Apple: If Your App Is Sneaky, Weak Or Creepy We’ll Reject It
Earlier this week Apple published its new app review guidelines, which it calls ” a living document,” ahead of its September 9 event. They emphasize quality, utility, originality and user consent/privacy — especially regarding location, Healthkit and kid-related apps. Apple has given itself wide latitude to reject apps that it deems insufficient, creatively weak, unethical […]
Earlier this week Apple published its new app review guidelines, which it calls ” a living document,” ahead of its September 9 event. They emphasize quality, utility, originality and user consent/privacy — especially regarding location, Healthkit and kid-related apps.
Apple has given itself wide latitude to reject apps that it deems insufficient, creatively weak, unethical or crossing the line in some way. For example, in the guidelines’ preamble it says in part:
- We have over a million Apps in the App Store. If your App doesn’t do something useful, unique or provide some form of lasting entertainment, or if your app is plain creepy, it may not be accepted.
- If your App looks like it was cobbled together in a few days, or you’re trying to get your first practice App into the store to impress your friends, please brace yourself for rejection. We have lots of serious developers who don’t want their quality Apps to be surrounded by amateur hour.
- We will reject Apps for any content or behavior that we believe is over the line. What line, you ask? Well, as a Supreme Court Justice once said, “I’ll know it when I see it”. And we think that you will also know it when you cross it.
You can read the complete document but below are a few additional excerpts that I found noteworthy or interesting. In a few cases I’ve made comments. Otherwise these are the verbatim guidelines unedited by me.
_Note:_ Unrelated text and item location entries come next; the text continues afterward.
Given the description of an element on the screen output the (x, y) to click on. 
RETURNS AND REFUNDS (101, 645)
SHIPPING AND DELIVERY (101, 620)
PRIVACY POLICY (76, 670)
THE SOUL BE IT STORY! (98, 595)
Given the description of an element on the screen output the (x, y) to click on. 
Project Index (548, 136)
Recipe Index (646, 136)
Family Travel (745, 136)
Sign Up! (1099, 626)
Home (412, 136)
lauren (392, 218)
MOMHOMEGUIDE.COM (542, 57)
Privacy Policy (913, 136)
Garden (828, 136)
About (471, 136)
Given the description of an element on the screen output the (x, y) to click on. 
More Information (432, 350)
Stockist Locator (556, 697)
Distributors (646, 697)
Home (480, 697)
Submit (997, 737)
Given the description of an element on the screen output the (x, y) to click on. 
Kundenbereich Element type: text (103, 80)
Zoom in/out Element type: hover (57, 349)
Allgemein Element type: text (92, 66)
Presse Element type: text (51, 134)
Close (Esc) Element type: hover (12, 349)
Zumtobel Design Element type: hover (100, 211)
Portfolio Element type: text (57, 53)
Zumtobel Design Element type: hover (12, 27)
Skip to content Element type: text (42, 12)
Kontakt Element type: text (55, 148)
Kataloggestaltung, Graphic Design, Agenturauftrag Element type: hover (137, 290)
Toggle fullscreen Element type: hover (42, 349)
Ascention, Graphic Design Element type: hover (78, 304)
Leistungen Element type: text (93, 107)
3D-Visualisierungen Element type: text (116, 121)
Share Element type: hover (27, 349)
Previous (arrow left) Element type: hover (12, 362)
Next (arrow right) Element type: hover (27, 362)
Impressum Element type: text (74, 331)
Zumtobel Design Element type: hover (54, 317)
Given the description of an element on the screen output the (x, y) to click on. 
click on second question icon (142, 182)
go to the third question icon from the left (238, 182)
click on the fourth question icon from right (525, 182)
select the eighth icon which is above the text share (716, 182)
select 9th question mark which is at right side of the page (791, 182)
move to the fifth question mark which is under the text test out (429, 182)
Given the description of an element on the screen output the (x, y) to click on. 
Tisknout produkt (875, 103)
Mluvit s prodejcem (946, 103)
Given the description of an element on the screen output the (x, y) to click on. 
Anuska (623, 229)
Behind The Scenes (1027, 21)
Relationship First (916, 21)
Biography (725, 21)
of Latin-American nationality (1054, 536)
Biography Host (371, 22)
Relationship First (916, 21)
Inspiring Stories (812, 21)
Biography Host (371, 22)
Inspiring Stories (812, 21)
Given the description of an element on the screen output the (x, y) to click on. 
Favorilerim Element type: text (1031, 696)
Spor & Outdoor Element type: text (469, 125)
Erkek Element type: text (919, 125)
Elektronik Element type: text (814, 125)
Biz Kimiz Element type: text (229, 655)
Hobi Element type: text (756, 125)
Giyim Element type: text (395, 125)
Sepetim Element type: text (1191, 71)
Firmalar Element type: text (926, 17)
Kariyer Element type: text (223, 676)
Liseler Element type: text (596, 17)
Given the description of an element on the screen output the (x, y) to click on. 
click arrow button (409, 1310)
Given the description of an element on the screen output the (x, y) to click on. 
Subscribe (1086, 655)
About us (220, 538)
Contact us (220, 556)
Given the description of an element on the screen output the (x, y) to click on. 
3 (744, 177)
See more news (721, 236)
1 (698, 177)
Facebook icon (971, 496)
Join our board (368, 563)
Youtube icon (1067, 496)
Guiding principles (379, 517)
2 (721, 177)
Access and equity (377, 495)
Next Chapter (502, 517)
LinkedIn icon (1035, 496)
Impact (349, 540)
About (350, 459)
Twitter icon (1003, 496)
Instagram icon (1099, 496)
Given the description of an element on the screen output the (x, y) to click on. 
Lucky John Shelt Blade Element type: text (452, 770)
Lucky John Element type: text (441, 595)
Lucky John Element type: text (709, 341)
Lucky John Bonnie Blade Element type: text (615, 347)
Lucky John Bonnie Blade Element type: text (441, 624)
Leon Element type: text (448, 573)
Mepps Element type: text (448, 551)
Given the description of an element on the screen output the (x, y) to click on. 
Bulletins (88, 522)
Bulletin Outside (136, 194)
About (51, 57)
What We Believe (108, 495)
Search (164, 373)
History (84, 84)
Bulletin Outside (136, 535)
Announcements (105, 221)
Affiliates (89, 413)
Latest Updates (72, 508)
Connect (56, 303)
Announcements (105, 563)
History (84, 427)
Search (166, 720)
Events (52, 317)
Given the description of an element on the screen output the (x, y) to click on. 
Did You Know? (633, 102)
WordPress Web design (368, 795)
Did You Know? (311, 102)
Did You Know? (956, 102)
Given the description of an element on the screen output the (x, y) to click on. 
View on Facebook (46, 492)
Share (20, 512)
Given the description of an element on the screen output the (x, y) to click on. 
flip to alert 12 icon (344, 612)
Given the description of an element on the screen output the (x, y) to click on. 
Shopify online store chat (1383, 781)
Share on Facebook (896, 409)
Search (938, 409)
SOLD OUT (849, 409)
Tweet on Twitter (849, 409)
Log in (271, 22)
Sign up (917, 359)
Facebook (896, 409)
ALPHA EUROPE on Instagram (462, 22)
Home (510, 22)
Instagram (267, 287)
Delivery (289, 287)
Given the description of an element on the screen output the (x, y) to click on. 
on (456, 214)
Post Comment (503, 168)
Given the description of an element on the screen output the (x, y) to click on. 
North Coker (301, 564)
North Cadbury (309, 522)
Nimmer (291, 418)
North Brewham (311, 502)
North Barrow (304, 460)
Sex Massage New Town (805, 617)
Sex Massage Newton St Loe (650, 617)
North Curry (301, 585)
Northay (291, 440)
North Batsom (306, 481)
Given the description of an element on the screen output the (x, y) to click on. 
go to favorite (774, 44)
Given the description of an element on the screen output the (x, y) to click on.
- Apps that do not notify and obtain user consent before collecting, transmitting, or using location data will be rejected
- Location data can only be used when directly relevant to the features and services provided by the App to the user or to support approved advertising uses
- Comment: how directly relevant does “directly relevant” need to be? I would assume an app that has no relationship whatsoever to location is not directly relevant but there’s a pretty large gray area potentially
- Apps using the HealthKit framework that store users’ health information in iCloud will be rejected
- Apps may not use user data gathered from the HealthKit API for advertising or other use-based data mining purposes other than improving health, medical, and fitness management, or for the purpose of medical research
- Apps that share user data acquired via the HealthKit API with third parties without user consent will be rejected
- Apps that create alternate desktop/home screen environments or simulate multi-App widget experiences will be rejected
- Apple and our customers place a high value on simple, refined, creative, well thought through interfaces. They take more work but are worth it. Apple sets a high bar. If your user interface is complex or less than very good, it may be rejected
On “scraping and aggregation”:
- Apps that are simply web clippings, content aggregators, or a collection of links, may be rejected
On push notifications:
- Apps cannot use Push Notifications to send advertising, promotions, or direct marketing of any kind
- Comment: what about retail-related apps that send coupons via push? This might need further clarification or it could be a problem
- Apps that contain user generated content that is frequently pornographic (e.g. “Chat Roulette” Apps) will be rejected
- Comment: this rationale should have meant Snapchat’s rejection in its early days
- Apps may contain or quote religious text provided the quotes or translations are accurate and not misleading. Commentary should be educational or informative rather than inflammatory
- Comment: this should preclude any apps that promote “Jihad” (there are none currently); on Google Play there are almost 200 that respond to that query however
On apps for kids:
- Apps in the Kids Category must get parental permission or use a parental gate before allowing the user to link out of the app or engage in commerce
- Comment: this has been a big problem with so-called freemium games, where kids are making in-app purchases without parental knowledge/consent
Given that hardware differences are becoming less prominent, over time the major distinction between the iPhone and Android universes may be these rules and Apple’s much stricter (or more controlling) approach to app development.